Madame D. est morte. La rue retrouvera son calme bourgeois. On n’y entendra plus sa voix. Madame D. s’est allongée sur son lit, samedi ou dimanche, se sentant sans doute fatiguée. Elle s’est allongée pour faire un somme et s’est endormie pour de bon. Térésa, la gardienne, était en vacances. Quand elle est rentrée, elle n’a pas vu Madame D.. Sans doute était-elle fatiguée car elle ne descendait pas toujours. Térésa s’est inquiétée le lendemain. Elle a sonné à sa porte. Personne n’a répondu. Elle a pensé qu’elle avait peut-être été conduite à l’hôpital. Et elle est redescendue dans sa loge. Deux journées se sont écoulées. Elle est retournée sonner à la porte de Madame D., sans plus de résultat. Alors elle a téléphoné à son médecin dont elle avait le numéro, pour le cas où… Le médecin lui a dit que Madame D. n’était pas hospitalisée. Térésa a pris la clef de Madame D., elle a sonné, plusieurs fois, sans réponse, et elle s’est décidée à ouvrir la porte. Madame D. était allongée sur son lit, sans vie.

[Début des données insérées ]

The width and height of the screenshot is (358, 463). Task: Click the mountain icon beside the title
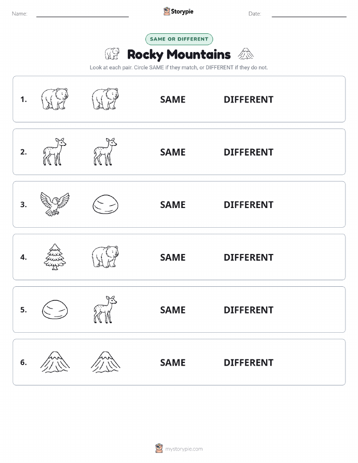[x=246, y=54]
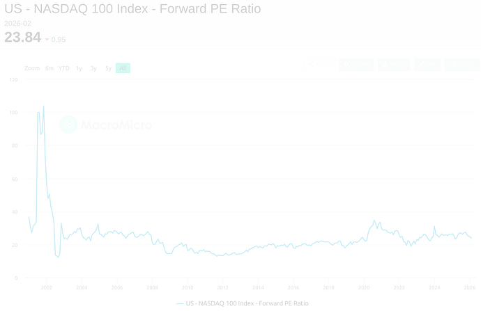
Task: Click the 23.84 latest value
Action: 22,38
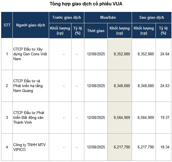Click 8,348,680 in the Sau giao dịch column
This screenshot has height=162, width=172.
coord(145,86)
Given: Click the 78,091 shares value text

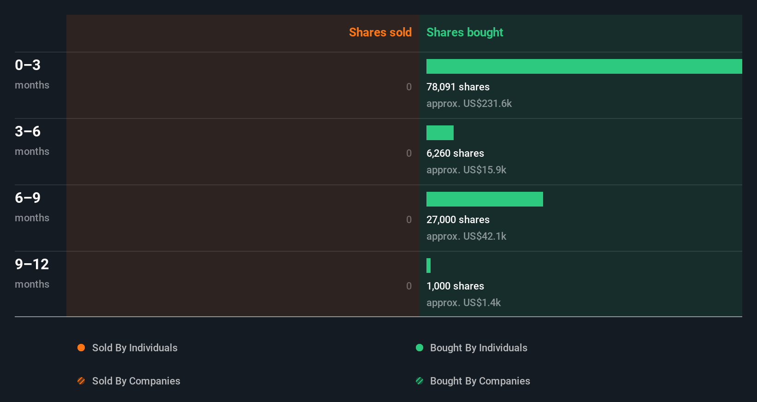Looking at the screenshot, I should coord(458,87).
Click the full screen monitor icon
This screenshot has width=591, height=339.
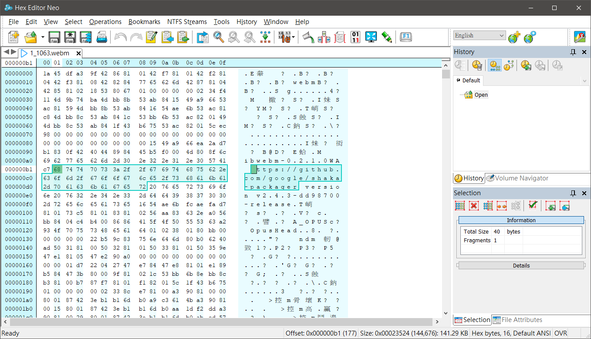(x=371, y=37)
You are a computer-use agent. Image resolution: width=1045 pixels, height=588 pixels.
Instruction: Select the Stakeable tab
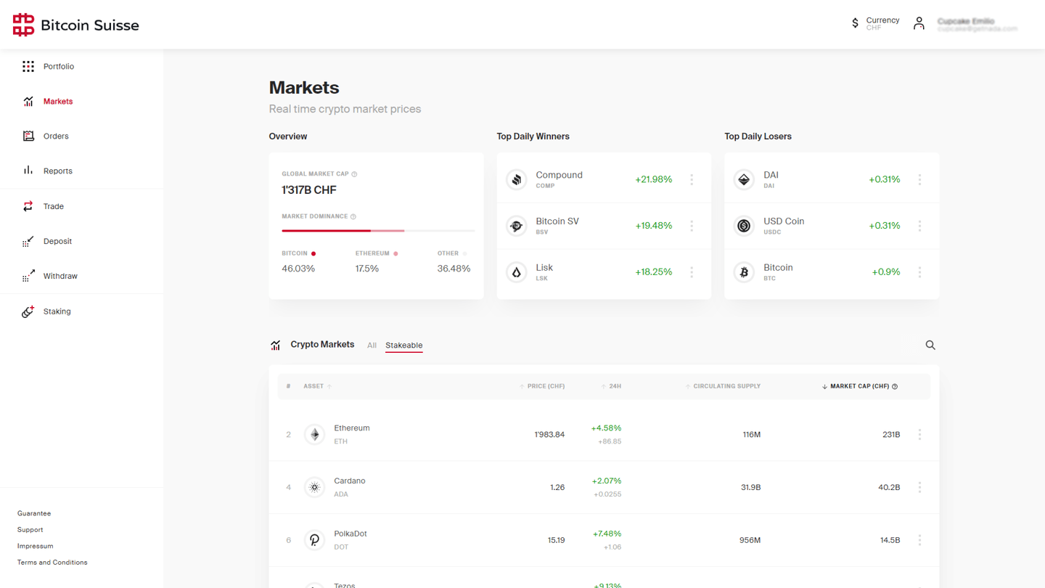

Les voisins l’aimaient bien, cette Madame D.. Certes, elle pleurait, certes elle délirait et on l’écoutait du bout de l’oreille, on lui répondait des politesses, on acquiesçait par un signe de la tête. Elle n’écoutait plus. Lui parler, pourquoi faire ? Elle n’entendait plus. La chape de la chimie lui recouvrait la cervelle et lui brûlait les sens.

Madame D., présente partout dans l’immeuble, présente partout dans la rue, était comme un lien entre tous. Qui n’avait pas entendu son flot ininterrompu de paroles ? Qui ne l’avait pas entendue se plaindre mais encore qui n’avait pas entendu de sa part une parole gentille ?

Madame D. est morte. Mais le lien qu’elle a tissé entre tous n’est pas près de se rompre.